Başbakan Erdoğan partisinin grup toplantısında CHP lideri Kılıçdaroğlu’na yüklendi. Kılıçdaroğlu’nun Elazığ ve Kayseri’deki yolsuzluk iddialarıyla ilgili yolladığı mektupta edep sınırlarını zorladığını ifade Erdoğan, “Mektupla birlikte gönderdiği defter değil, kağıt parçası” dedi.
Partisinin grup toplantısında konuşan Başbakan Erdoğan Van’daki depremle ilgili bilgiler verdi. Erdoğan’ın hedefinde BDP ve CHP Genel Başkanı Kılıçdaroğlu vardı.
Başbakan Erdoğan, CHP Genel Başkanı Kemal Kılıçdaroğlu‘nun kendisine gönderdiği mektubu sert sözlerle eleştirdi. Erdoğan "Kongreden çıkmakla lider olunmuyor" dedi.
Erdoğan, "Türkiye Van’da, Erciş‘te enkaz altında kalanların acısıyla kıvranırken örgüt uzantıları Belediye garajında açıklama yapıyor Van’da 3 günlük yas ilan ediyorlar, deprem için yas ilan etmiyorlar. Öldürülen teröristler için yas ilan ediyorlar" diye konuştu.

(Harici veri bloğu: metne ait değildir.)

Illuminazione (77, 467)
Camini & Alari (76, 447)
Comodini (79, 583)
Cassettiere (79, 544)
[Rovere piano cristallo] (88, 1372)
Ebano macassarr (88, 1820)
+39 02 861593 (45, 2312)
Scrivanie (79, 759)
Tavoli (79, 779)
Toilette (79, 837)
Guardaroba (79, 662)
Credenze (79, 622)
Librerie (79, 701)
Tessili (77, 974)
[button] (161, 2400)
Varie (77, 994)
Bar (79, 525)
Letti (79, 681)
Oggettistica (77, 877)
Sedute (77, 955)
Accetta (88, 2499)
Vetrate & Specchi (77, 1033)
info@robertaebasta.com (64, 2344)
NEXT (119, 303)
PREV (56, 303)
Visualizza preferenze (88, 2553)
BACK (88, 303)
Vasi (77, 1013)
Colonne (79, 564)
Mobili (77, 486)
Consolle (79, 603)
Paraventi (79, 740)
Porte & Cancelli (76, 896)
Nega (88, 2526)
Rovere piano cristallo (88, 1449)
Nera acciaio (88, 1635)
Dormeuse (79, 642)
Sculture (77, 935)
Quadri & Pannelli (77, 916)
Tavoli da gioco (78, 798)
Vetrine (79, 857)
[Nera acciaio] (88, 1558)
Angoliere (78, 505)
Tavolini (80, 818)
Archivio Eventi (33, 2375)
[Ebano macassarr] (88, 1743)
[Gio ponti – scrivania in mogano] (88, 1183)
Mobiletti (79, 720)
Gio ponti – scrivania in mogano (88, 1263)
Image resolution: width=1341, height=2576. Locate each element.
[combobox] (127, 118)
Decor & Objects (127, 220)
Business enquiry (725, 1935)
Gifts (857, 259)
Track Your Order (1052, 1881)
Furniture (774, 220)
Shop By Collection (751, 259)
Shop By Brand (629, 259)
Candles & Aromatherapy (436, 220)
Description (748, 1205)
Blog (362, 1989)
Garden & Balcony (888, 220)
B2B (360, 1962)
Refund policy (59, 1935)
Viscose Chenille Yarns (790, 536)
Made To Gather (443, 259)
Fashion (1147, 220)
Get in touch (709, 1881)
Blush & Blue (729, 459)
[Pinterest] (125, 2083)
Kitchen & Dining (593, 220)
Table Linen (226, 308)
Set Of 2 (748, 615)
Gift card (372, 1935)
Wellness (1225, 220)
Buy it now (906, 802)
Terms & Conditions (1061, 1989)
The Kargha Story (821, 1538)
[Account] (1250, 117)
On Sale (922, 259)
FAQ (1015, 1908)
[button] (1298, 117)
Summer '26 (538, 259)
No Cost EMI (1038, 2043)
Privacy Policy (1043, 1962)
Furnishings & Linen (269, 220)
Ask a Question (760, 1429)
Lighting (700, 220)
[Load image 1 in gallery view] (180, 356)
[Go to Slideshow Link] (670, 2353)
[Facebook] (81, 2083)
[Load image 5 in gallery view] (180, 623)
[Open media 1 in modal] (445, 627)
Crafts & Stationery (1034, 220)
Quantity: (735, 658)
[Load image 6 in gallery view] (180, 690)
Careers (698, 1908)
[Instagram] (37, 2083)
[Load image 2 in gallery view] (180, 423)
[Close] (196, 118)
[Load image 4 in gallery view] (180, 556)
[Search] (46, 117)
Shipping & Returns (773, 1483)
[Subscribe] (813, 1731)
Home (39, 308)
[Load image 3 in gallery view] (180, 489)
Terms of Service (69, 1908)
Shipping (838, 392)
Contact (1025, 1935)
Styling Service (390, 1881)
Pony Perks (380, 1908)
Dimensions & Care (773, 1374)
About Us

Başbakan Erdoğan’ın yaptığı açıklamalar şöyle:
Van depreminin üzerinden 9 gün geçti. Arama kurtarma çalışmalarında olsun, hasar tespit çalışmalarında olsun son safhalara ulaştık. Van’da çalışmalar sona erdi, Erciş‘te de çalışmalar bitmek üzere. Deprem anından itibaren toplam binin üzerinde artçı sarsıntı kaydedildi, yaraların sarılması, depremzedelerin geçici barınaklara yerleştirilmesi büyük çoğunlukla kaydedildi. Bugün depremde hayatını kaybedenlerin sayısı 601, yaralananların sayısı ise 4 binin üzerinde. Şuan itibariyle 3 bin 686 kamu personeli, 7 yüz 62 sivil toplum kuruluşu mensubu deprem bölgesinde görevini sürdürüyor, ambulanslar bölgede halen görev yapıyor. Bölgeye 44 bin 164 çadır ulaştırdık, 2 bin 310 Mevlana evi de bölgeye kuruldu ve hizmet vermeye başladı. Başbakanlık tarafından bölgeye şuana kadar 13 milyon TL gönderilmiştir, bu bir yardım parasıdır. Suudi Arabistan‘dan gönderilen para ile beraber 118 milyon TL toplandı ve bunlar da bölge için kullanılıyor. Yaraları çok hızlı şekilde sarıyoruz inşallah Van’ı da Erciş‘i de çok daha sağlıklı, sağlam şekilde tekrar inşa edecek ve bu tip afetlere karşı daha dayanıklı hale getireceğiz. Ben grup toplantımız vesilesiyle tekrar hayatını kaybedenlere Allah’tan rahmet diliyorum, yaralılara ise Allah’tan şifa diliyorum. Yardımlarını esirgemeyen tüm ülkelere, milletimize, vatandaşlarıma minnetimi sunuyorum.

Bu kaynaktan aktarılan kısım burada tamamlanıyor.